グローバル化に怒る労働者の反乱は「マイルドヤンキー革命」なのか
「今日までのあらゆる社会の歴史は、階級闘争の歴史である」
マルクス・エンゲルスの『共産党宣言』の一節だ。今日において闘争しているのは誰と誰なのだろうか。単に資本家と労働者の闘争ではない。実は労働者同士の闘争が始まっているのではないか。政治家や資本家はどんな労働者の味方をするのか。
2016年の重大ニュースと言えば、イギリスのEU離脱、そしてトランプ氏がアメリカ大統領に当選したことだ。ともに、当初の大方の予想とは異なる結果だった。世界に衝撃が走った。

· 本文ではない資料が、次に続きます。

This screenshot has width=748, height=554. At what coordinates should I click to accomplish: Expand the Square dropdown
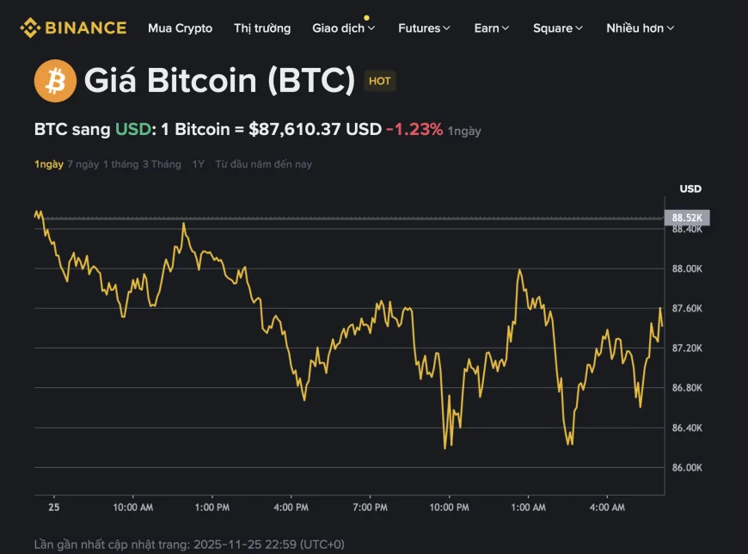point(556,28)
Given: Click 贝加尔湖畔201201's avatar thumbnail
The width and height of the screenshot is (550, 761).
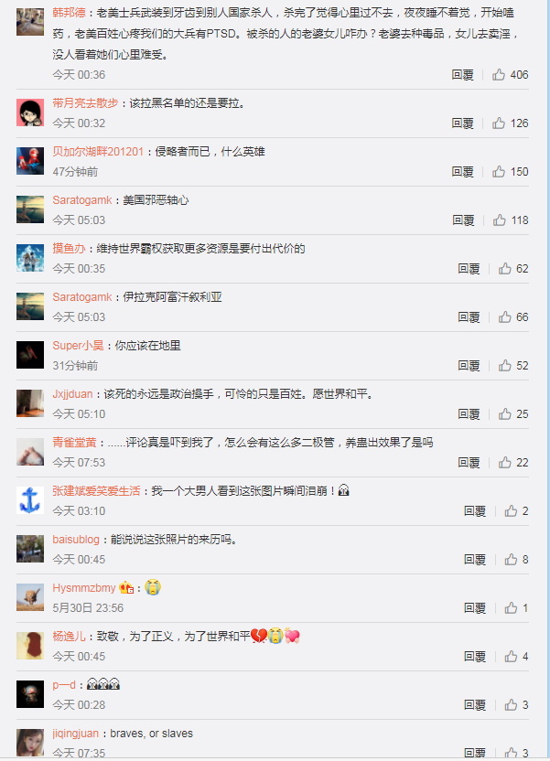Looking at the screenshot, I should pyautogui.click(x=30, y=161).
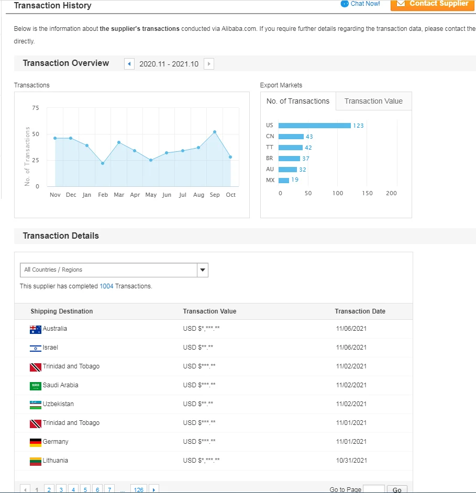Viewport: 476px width, 493px height.
Task: Click the US bar in export markets chart
Action: coord(314,126)
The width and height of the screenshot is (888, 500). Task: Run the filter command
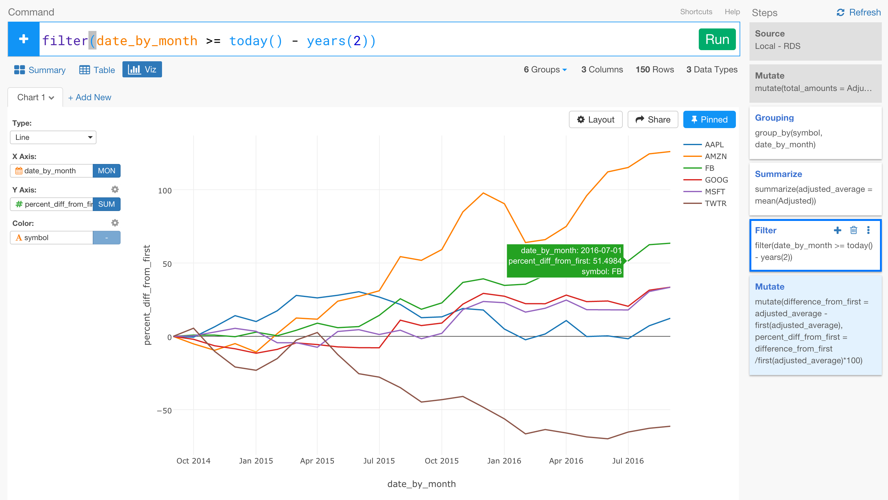pos(717,39)
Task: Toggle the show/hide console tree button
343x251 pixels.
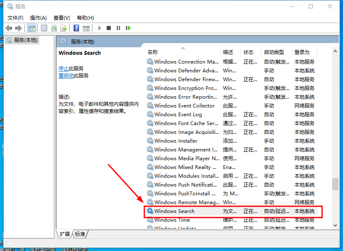Action: pyautogui.click(x=31, y=28)
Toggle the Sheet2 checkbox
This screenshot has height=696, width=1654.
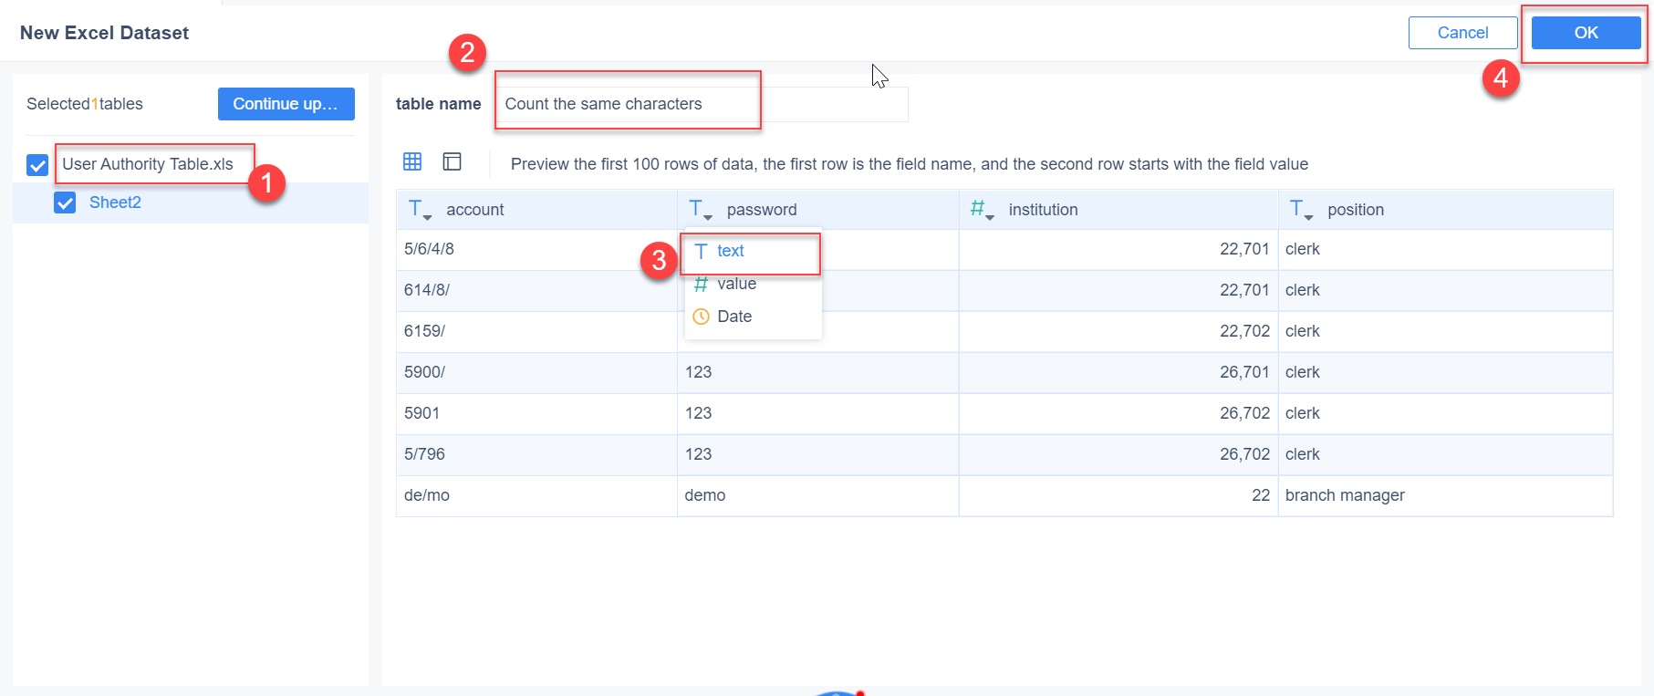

筆者は国際教養学部の教員をしつつも、国際関係、海外事情に関しては素人に近い。選挙や国民投票などの意思決定の仕組みについても詳しいわけではない。ただ、この二つの現象はどこかでつながっていると捉えた。それは、グローバル化に疑問を持つ庶民の怒りではないだろうか。労働者間の闘争でもある。
トランプ氏に関しては、「暴言」とも言える発言が問題視されたのも事実である。移民の強制送還、メキシコとの国境に壁を設けるなど、人種差別とも言える発言まで飛び出した。人種に対して差別的な言動は許されるものではないと私は考える。

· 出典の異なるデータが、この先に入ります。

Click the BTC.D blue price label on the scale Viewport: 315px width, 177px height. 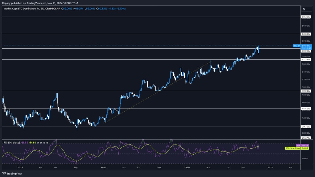296,45
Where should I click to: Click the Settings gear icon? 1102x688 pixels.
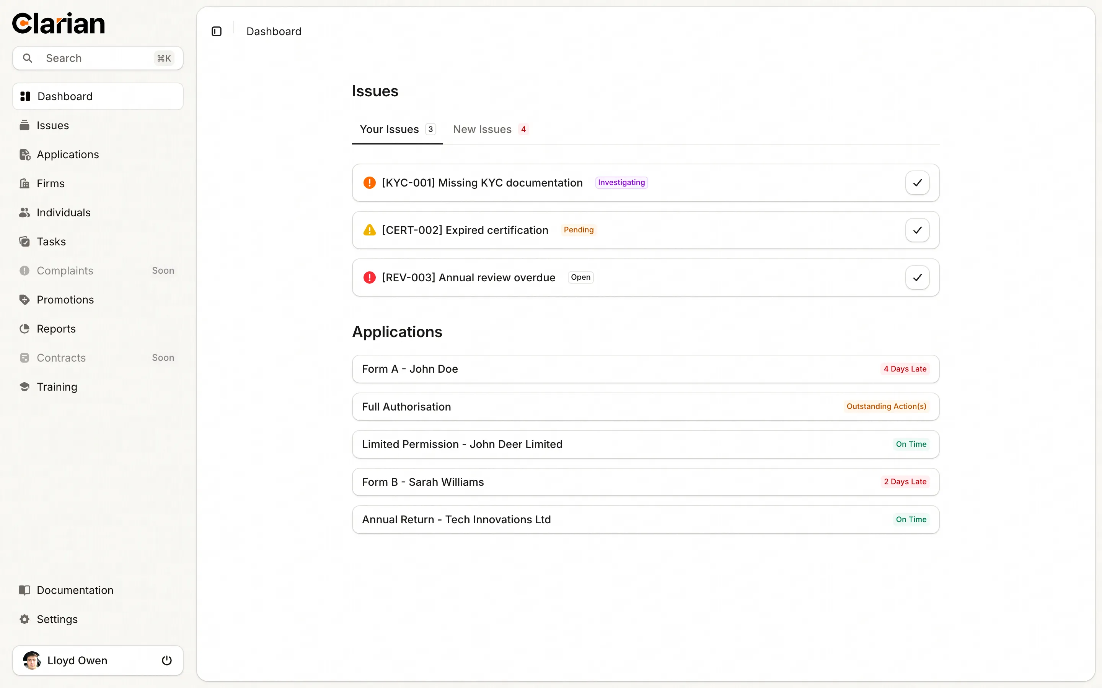point(25,619)
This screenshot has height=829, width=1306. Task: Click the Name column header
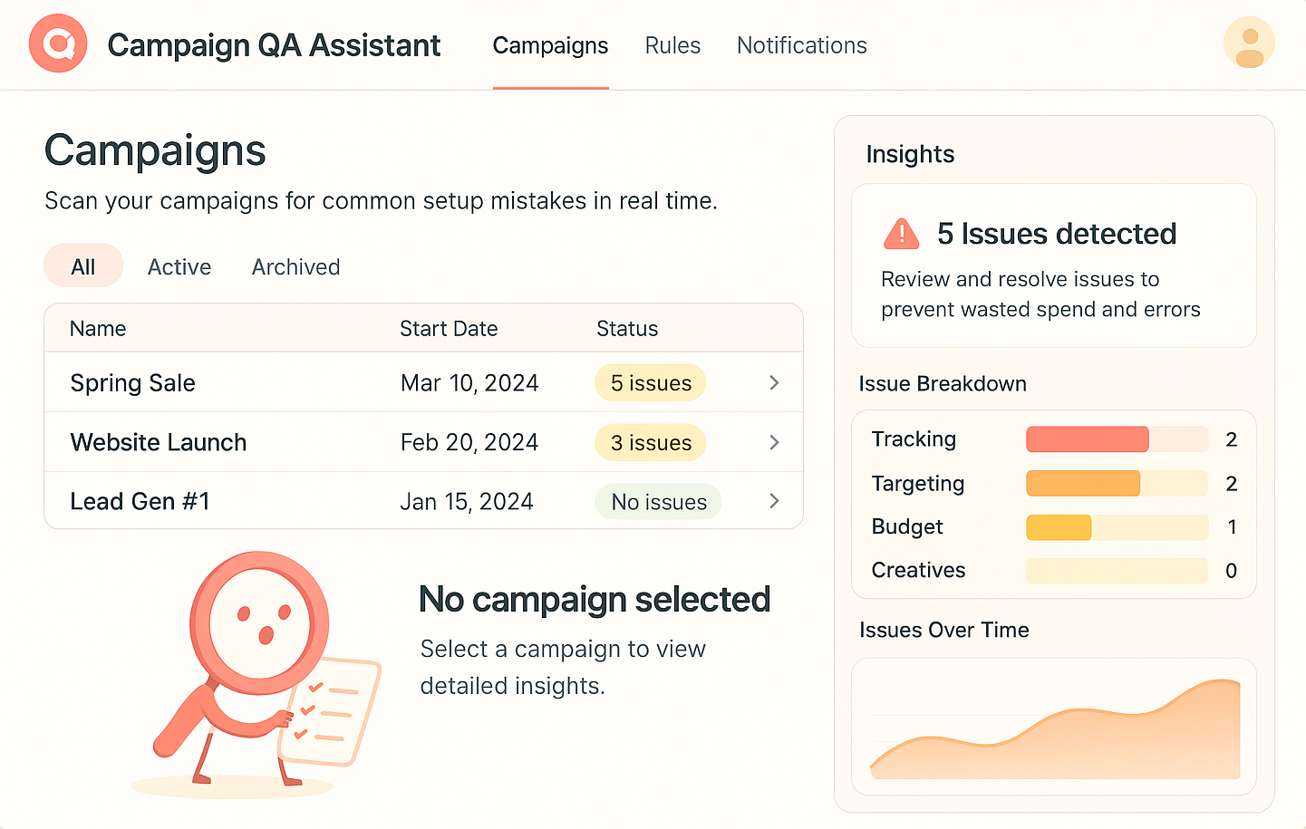(98, 328)
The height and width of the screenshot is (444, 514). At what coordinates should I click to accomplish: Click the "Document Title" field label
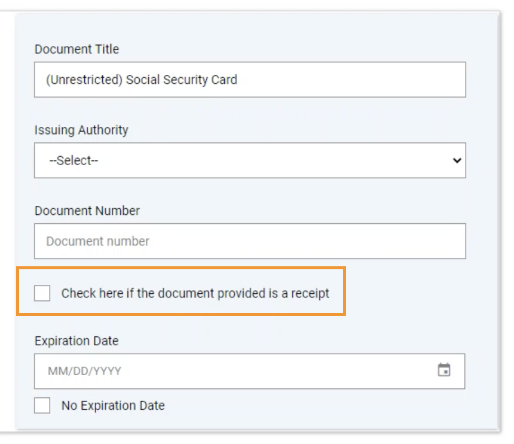coord(77,49)

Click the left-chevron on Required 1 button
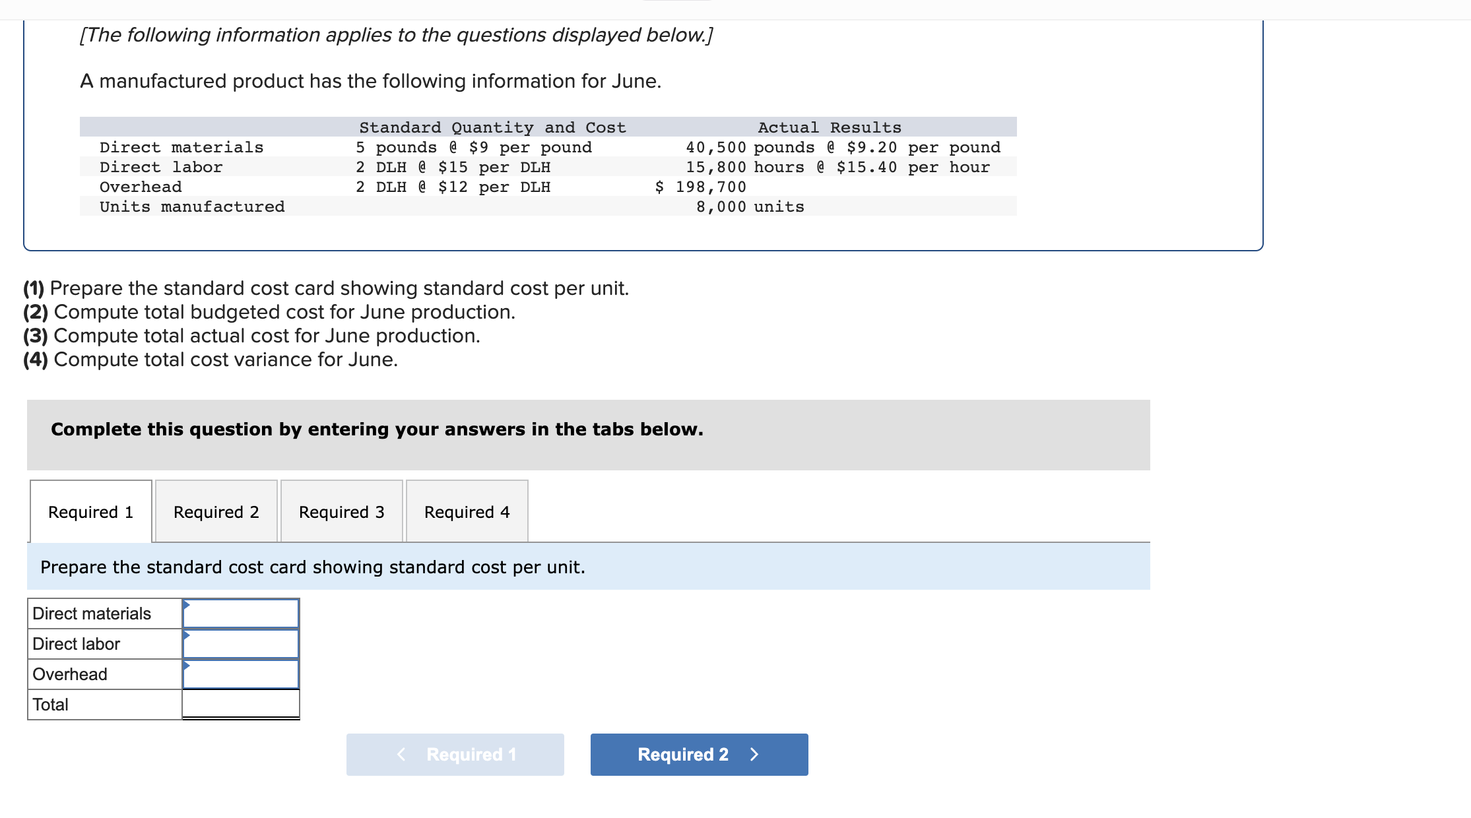pos(401,754)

しかし、大接戦の上の勝利とはいえ、彼が支持されてしまったという現象については、常識と感情を手放して考えなくてはならない。トランプ氏勝利に関しては多くの事前調査と違う結果であったため、従来の社会調査の限界も指摘されている。事後の分析においては、グローバル化から取り残された、これからますますの凋落が予想される「中の下」層の白人や、内陸部の人、ポリティカリー・コレクトネスに疲れた人々が支持したのではないかという論がよくメディアで紹介されている。
個人的に奇妙だと思っているのは、トランプ氏は言うまでもなく不動産王であり、資産家だ。同じような階級の支持者も多いことだろう。資本家とある層の労働者が手を組み、グローバル資本主義を推進する資本家やその流れに乗っている労働者と闘っているかのように見える。トランプ氏もまたグローバル資本主義の恩恵を受けている人なのに。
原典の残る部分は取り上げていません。